◆ **Stated task**: Format the lines starting at the one containing "884x596 pixels." and ending at the one containing "point(473,73)" as a JSON list of strings, one string per line, with blank lines omitted.

## Begin Recorded information

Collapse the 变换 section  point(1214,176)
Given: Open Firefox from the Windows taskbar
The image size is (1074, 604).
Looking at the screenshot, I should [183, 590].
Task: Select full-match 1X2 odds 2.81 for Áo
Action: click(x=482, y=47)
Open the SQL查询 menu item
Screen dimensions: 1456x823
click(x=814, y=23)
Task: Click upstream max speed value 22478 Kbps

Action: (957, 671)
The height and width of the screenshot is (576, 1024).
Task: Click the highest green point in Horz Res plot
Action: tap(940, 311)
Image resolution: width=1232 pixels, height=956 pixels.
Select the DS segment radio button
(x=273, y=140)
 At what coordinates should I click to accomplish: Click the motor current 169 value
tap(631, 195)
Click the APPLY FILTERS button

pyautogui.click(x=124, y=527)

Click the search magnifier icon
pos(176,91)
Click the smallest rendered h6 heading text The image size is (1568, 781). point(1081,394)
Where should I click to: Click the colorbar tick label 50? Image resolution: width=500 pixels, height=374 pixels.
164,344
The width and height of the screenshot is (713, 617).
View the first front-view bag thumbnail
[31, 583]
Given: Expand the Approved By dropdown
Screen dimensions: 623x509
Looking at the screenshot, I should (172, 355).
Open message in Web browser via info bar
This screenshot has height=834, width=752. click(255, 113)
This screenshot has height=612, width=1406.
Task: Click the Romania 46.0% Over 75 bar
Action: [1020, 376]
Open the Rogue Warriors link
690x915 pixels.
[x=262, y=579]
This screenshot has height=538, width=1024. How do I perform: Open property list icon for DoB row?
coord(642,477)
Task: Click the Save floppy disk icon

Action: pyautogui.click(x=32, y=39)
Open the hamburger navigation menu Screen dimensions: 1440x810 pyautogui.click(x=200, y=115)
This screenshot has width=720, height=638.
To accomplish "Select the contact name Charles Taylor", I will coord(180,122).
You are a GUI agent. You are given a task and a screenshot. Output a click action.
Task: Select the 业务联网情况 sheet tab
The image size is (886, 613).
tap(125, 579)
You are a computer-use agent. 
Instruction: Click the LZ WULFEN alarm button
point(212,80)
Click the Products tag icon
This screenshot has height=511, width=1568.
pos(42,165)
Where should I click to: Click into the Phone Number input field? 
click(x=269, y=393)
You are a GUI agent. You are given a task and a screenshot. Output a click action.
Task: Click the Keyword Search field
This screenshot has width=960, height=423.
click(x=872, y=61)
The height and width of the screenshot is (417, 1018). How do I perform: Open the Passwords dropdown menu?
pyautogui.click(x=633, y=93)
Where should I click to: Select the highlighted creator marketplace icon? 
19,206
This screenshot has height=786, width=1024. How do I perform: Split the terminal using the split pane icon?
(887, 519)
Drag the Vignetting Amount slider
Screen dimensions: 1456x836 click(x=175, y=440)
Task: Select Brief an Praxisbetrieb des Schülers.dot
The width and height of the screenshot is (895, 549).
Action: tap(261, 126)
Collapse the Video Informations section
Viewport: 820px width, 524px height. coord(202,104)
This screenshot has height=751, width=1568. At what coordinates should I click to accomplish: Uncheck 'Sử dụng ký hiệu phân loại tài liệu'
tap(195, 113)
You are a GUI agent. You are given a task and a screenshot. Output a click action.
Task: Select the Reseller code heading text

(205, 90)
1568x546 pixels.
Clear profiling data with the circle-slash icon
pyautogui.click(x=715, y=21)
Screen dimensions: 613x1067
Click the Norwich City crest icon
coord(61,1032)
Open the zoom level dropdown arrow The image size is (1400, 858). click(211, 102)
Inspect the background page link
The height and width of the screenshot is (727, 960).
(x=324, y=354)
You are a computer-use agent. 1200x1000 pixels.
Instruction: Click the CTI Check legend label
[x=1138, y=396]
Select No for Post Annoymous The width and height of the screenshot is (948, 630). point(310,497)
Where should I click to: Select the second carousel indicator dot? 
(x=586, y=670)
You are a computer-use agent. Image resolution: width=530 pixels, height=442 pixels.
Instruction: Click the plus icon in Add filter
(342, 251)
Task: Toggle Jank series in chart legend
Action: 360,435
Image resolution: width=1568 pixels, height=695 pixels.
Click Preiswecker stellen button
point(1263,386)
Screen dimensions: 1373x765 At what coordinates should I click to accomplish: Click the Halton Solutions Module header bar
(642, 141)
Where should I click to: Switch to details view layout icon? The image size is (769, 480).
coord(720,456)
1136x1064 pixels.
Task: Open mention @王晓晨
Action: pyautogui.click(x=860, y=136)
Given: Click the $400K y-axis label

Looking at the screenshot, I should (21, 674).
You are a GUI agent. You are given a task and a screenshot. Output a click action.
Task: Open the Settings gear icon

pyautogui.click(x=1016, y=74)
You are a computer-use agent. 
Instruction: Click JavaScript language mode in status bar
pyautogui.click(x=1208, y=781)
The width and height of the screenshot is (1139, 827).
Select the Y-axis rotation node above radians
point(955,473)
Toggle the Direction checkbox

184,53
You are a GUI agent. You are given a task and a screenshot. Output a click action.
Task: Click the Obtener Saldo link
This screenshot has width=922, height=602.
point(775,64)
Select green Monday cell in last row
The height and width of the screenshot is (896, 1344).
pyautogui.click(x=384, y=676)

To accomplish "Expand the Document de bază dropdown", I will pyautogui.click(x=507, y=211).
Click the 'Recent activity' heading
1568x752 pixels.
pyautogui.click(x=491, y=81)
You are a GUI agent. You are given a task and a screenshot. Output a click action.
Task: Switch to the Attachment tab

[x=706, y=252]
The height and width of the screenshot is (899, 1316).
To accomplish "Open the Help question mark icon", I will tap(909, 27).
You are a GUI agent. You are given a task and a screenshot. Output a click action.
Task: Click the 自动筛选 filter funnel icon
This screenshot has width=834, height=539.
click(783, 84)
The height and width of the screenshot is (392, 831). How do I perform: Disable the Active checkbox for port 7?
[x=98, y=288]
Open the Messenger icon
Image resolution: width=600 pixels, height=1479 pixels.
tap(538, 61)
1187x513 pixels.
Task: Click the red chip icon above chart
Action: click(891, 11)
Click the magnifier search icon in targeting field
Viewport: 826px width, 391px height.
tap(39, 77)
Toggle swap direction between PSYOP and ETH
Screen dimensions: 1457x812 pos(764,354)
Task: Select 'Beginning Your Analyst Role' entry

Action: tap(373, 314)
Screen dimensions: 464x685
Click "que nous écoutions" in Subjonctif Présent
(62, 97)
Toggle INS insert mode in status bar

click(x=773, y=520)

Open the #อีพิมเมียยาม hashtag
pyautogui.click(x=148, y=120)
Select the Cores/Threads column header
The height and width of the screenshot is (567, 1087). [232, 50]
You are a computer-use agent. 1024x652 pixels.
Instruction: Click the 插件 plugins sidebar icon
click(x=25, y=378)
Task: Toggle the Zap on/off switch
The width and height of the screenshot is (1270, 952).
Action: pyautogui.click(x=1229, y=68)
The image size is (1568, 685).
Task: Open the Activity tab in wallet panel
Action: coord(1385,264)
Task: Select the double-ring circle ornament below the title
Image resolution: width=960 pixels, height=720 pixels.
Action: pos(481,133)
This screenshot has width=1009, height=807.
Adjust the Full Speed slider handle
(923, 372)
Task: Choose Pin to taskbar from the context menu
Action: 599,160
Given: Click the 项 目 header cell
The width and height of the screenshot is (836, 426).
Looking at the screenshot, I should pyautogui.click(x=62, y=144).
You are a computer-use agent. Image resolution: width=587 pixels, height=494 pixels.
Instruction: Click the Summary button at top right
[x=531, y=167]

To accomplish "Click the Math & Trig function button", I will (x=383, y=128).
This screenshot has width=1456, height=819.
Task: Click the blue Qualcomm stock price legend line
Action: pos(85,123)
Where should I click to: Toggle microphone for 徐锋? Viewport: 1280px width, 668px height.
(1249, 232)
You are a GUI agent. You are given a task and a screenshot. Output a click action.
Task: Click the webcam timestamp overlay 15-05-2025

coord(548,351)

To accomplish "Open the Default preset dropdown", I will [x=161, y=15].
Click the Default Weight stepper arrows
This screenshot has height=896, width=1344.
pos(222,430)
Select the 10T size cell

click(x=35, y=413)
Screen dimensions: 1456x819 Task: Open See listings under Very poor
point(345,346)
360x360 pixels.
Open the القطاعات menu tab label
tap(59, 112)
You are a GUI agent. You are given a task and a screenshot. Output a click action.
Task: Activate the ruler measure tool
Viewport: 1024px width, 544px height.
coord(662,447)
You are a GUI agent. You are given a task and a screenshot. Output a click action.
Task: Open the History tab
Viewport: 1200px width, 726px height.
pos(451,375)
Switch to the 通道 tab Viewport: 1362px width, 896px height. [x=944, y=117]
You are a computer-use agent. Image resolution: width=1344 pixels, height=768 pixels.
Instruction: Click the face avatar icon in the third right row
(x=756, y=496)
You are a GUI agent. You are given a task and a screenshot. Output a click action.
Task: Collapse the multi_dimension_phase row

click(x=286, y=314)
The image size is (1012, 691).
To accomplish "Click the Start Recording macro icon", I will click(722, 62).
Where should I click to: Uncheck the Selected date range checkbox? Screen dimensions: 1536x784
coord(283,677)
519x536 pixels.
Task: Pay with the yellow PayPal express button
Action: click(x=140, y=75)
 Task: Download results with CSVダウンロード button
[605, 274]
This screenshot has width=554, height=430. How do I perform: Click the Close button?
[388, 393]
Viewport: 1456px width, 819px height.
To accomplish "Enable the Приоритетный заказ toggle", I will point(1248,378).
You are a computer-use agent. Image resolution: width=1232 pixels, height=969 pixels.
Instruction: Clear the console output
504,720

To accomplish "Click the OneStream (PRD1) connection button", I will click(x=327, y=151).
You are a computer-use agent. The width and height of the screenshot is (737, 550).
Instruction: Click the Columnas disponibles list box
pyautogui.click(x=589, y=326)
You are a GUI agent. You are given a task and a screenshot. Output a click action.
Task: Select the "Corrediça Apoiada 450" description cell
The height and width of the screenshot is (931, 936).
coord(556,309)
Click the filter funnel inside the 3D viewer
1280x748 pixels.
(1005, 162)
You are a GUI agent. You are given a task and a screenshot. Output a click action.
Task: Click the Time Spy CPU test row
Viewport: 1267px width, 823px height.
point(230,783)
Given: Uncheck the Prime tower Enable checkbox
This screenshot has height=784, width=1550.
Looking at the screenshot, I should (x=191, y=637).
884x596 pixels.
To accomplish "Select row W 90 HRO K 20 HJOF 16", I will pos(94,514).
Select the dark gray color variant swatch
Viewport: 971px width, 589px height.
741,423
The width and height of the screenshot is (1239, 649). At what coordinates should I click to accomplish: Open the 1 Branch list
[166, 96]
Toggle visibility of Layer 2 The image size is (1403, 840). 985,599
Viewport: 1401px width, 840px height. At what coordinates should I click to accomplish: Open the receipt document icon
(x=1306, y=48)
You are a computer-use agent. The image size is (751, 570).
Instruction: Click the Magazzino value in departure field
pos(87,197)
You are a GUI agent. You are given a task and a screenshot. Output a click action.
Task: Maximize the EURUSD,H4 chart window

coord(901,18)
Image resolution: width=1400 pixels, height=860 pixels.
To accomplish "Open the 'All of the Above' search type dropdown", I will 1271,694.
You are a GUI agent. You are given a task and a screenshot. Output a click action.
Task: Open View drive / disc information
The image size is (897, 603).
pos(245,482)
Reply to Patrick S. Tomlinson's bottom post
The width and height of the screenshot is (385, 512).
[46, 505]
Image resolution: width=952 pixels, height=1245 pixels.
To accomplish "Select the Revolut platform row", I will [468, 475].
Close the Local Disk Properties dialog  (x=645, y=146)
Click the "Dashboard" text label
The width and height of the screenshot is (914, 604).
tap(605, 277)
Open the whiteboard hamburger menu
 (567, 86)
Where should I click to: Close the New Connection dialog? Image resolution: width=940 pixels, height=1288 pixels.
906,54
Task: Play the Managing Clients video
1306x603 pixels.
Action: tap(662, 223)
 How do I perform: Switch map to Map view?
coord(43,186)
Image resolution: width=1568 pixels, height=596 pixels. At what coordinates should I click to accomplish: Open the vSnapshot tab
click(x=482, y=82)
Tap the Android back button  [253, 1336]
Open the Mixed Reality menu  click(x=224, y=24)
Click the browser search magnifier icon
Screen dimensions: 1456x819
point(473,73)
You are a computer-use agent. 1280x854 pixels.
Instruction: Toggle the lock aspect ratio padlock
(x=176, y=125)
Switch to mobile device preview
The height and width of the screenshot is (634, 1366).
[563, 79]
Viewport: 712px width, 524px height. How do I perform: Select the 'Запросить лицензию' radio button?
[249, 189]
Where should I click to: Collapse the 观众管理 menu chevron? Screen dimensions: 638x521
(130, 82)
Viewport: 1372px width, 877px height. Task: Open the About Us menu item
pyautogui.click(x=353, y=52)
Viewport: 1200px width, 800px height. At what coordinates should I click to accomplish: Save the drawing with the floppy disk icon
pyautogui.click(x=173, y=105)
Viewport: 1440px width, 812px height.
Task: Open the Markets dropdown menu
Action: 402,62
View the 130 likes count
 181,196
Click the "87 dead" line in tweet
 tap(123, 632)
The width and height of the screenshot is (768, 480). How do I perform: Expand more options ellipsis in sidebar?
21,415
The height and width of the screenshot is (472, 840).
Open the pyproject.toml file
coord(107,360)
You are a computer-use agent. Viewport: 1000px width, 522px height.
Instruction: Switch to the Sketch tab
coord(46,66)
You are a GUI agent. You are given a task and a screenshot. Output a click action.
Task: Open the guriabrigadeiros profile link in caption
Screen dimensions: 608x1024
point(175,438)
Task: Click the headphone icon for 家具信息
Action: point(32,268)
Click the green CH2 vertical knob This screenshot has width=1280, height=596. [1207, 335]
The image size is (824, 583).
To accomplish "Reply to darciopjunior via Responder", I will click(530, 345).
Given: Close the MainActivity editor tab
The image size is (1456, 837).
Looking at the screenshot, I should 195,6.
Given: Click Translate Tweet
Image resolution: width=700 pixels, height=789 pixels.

## End Recorded information

◆ **Result**:
[
  "884x596 pixels.",
  "To accomplish \"Select row W 90 HRO K 20 HJOF 16\", I will pos(94,514).",
  "Select the dark gray color variant swatch",
  "Viewport: 971px width, 589px height.",
  "741,423",
  "The width and height of the screenshot is (1239, 649). At what coordinates should I click to accomplish: Open the 1 Branch list",
  "[166, 96]",
  "Toggle visibility of Layer 2 The image size is (1403, 840). 985,599",
  "Viewport: 1401px width, 840px height. At what coordinates should I click to accomplish: Open the receipt document icon",
  "(x=1306, y=48)",
  "You are a computer-use agent. The image size is (751, 570).",
  "Instruction: Click the Magazzino value in departure field",
  "pos(87,197)",
  "You are a GUI agent. You are given a task and a screenshot. Output a click action.",
  "Task: Maximize the EURUSD,H4 chart window",
  "coord(901,18)",
  "Image resolution: width=1400 pixels, height=860 pixels.",
  "To accomplish \"Open the 'All of the Above' search type dropdown\", I will 1271,694.",
  "You are a GUI agent. You are given a task and a screenshot. Output a click action.",
  "Task: Open View drive / disc information",
  "The image size is (897, 603).",
  "pos(245,482)",
  "Reply to Patrick S. Tomlinson's bottom post",
  "The width and height of the screenshot is (385, 512).",
  "[46, 505]",
  "Image resolution: width=952 pixels, height=1245 pixels.",
  "To accomplish \"Select the Revolut platform row\", I will [468, 475].",
  "Close the Local Disk Properties dialog  (x=645, y=146)",
  "Click the \"Dashboard\" text label",
  "The width and height of the screenshot is (914, 604).",
  "tap(605, 277)",
  "Open the whiteboard hamburger menu",
  " (567, 86)",
  "Where should I click to: Close the New Connection dialog? Image resolution: width=940 pixels, height=1288 pixels.",
  "906,54",
  "Task: Play the Managing Clients video",
  "1306x603 pixels.",
  "Action: tap(662, 223)",
  " How do I perform: Switch map to Map view?",
  "coord(43,186)",
  "Image resolution: width=1568 pixels, height=596 pixels. At what coordinates should I click to accomplish: Open the vSnapshot tab",
  "click(x=482, y=82)",
  "Tap the Android back button  [253, 1336]",
  "Open the Mixed Reality menu  click(x=224, y=24)",
  "Click the browser search magnifier icon",
  "Screen dimensions: 1456x819",
  "point(473,73)"
]